Open source project for data preparation of LLM application builders
https://ibm.github.io/data-prep-kit/
Apache License 2.0
47 stars 22 forks source link

[Bug] Transforms images latest tags are not up to date with repo source #176

Open revit13 opened 1 month ago

revit13 commented 1 month ago

Search before asking

Component

Transforms/Other

What happened + What you expected to happen

Running the malware workflow on KFP GUI produces the following error. I except to not get an error.

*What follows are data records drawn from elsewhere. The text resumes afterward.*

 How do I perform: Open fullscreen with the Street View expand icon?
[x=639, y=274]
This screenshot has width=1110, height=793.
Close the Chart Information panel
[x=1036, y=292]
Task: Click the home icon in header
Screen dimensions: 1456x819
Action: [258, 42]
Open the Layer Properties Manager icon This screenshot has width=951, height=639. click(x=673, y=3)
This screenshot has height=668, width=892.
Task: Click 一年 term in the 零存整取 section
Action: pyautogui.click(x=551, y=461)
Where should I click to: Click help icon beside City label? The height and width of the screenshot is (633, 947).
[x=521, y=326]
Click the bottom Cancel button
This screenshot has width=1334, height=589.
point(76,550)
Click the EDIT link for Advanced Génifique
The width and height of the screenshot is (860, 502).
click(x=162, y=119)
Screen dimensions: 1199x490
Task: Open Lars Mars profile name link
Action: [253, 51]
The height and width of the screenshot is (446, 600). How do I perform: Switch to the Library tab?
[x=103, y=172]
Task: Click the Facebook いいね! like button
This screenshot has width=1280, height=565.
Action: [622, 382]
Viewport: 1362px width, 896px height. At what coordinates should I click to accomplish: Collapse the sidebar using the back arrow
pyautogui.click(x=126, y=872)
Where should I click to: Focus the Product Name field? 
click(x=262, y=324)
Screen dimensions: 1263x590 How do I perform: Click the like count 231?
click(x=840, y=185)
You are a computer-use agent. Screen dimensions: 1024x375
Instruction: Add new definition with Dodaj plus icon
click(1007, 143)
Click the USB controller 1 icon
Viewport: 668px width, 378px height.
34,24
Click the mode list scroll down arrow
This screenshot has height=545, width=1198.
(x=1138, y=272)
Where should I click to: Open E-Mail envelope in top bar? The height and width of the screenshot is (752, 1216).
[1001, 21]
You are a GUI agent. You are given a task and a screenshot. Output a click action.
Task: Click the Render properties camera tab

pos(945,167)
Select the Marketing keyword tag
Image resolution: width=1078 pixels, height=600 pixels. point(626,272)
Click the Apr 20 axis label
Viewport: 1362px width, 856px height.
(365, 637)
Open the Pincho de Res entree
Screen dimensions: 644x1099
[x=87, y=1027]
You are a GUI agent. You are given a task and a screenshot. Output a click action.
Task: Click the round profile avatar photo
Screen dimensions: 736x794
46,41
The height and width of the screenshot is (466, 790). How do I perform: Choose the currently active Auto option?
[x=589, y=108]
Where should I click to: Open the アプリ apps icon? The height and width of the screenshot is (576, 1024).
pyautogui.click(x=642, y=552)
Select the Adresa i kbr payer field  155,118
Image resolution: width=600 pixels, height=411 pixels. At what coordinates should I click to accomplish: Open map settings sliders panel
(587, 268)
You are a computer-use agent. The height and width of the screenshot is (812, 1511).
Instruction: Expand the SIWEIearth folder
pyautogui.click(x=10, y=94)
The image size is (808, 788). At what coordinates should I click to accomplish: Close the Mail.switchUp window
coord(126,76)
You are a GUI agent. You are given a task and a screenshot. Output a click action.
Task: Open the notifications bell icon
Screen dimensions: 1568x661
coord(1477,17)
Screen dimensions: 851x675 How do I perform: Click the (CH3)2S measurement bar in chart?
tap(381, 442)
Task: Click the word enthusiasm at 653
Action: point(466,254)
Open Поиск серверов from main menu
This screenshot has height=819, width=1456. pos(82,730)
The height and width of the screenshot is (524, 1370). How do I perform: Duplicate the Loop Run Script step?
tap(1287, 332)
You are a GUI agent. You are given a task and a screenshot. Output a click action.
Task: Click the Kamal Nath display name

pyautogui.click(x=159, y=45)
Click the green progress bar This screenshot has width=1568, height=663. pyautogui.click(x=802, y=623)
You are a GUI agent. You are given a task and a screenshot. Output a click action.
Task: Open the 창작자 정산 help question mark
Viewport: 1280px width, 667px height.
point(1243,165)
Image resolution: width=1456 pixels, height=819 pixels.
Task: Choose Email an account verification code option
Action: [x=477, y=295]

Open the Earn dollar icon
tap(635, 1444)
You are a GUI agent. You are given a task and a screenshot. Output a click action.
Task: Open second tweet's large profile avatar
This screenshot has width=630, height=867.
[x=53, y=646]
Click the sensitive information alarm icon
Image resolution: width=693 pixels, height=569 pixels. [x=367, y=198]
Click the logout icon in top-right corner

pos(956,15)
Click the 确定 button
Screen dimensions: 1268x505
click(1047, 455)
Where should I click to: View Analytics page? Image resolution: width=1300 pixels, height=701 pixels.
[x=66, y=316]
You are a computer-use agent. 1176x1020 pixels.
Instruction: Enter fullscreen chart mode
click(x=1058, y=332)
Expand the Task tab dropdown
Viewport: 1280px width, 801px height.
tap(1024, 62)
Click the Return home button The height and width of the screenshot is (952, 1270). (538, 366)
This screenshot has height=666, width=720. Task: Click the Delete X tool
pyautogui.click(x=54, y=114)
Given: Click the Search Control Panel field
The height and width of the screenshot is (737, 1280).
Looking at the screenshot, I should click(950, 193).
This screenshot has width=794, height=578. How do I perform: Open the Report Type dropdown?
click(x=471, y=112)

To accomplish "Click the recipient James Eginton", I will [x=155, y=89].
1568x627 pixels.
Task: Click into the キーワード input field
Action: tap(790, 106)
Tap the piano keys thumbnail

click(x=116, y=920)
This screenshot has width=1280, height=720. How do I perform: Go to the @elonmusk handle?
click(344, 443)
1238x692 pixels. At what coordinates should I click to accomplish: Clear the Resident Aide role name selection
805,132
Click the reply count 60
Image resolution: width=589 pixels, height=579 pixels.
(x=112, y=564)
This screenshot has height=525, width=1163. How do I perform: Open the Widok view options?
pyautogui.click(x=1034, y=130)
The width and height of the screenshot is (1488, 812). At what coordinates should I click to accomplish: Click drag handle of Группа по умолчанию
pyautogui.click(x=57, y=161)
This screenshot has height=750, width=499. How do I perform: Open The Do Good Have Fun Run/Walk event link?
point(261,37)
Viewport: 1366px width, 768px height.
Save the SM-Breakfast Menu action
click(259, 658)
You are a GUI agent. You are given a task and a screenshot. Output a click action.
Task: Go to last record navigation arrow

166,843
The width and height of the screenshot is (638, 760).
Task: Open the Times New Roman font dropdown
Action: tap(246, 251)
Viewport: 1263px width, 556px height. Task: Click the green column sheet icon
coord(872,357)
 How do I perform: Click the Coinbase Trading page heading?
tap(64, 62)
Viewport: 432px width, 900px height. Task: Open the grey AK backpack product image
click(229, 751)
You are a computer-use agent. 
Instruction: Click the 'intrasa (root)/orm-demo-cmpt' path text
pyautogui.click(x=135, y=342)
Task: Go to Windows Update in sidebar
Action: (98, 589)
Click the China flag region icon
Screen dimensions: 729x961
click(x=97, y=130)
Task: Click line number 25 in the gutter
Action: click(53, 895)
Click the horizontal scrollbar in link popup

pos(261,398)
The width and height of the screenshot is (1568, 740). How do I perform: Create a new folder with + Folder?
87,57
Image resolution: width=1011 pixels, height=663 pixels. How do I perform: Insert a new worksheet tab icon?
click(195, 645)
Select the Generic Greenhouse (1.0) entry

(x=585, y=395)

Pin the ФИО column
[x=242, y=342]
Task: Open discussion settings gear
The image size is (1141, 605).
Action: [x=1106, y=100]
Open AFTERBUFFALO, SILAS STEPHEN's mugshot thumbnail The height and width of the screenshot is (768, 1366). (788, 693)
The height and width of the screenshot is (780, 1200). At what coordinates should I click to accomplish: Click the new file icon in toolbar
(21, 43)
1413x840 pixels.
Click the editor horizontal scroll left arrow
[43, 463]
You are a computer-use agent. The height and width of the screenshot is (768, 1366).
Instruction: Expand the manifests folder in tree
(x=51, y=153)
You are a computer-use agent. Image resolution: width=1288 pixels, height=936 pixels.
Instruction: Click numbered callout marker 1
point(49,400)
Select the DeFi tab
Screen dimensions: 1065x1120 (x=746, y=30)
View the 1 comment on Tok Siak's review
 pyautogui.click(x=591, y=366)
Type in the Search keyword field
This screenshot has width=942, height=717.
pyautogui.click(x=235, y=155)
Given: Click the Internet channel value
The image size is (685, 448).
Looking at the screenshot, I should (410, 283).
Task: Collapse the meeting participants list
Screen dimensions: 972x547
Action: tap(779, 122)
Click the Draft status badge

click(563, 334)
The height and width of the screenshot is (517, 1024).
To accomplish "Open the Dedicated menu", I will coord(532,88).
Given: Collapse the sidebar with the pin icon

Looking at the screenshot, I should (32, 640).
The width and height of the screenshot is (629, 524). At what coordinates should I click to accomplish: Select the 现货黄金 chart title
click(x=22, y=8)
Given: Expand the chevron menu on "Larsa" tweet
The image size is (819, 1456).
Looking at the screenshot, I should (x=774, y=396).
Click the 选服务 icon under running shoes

time="2024-05-22T23:34:54.659Z" level=info msg="capturing logs" argo=true
23:35:07 INFO - submitted job successfully, submission id raysubmit_8WqH2dErjaTsWC8h
23:35:07 INFO - data factory data_ is using S3 data access: input path - test/malware/input, output path - test/malware/output
23:35:07 INFO - data factory data_ max_files -1, n_sample -1
23:35:07 INFO - data factory data_ Not using data sets, checkpointing False, max files -1, random samples -1, files to use ['.parquet']
23:35:09 INFO - job status is FAILED
23:35:08 INFO - Launching malware transform
usage: malware_transform.py [-h] [--malware_input_column MALWARE_INPUT_COLUMN]
                            [--malware_output_column MALWARE_OUTPUT_COLUMN]
                            [--data_s3_cred DATA_S3_CRED]
                            [--data_s3_config DATA_S3_CONFIG]
                            [--data_local_config DATA_LOCAL_CONFIG]
                            [--data_max_files DATA_MAX_FILES]
                            [--data_checkpointing DATA_CHECKPOINTING]
                            [--data_data_sets DATA_DATA_SETS]
                            [--data_files_to_use DATA_FILES_TO_USE]
                            [--data_num_samples DATA_NUM_SAMPLES]
                            [--runtime_pipeline_id RUNTIME_PIPELINE_ID]
                            [--runtime_job_id RUNTIME_JOB_ID]
                            [--runtime_code_location RUNTIME_CODE_LOCATION]
malware_transform.py: error: unrecognized arguments: --runtime_num_workers=4 --runtime_worker_options={'num_cpus': 0.8}
23:35:11 INFO - Job completed with execution status FAILED
Error: exit status 1

Reproduction script

First generate the workflow yaml:

cd kfp/transform_workflows/code/malware/
make PYTHON=python3.10 build

Next, upload and run the pipeline using the KFP GUI.

Anything else

If the malware image is built from the sources and loaded to kind cluster using load-image the workflow passes OK.

OS

Ubuntu

Python

3.10.x

Are you willing to submit a PR?

daw3rd commented 2 weeks ago

If the versions/tags is really the problem as the title currently suggests, this may be fixed with PR #309 since it sets all the versions to be the same.

daw3rd commented 3 days ago

Also, unrecognized arguments message suggests the image is the python image and not the ray image.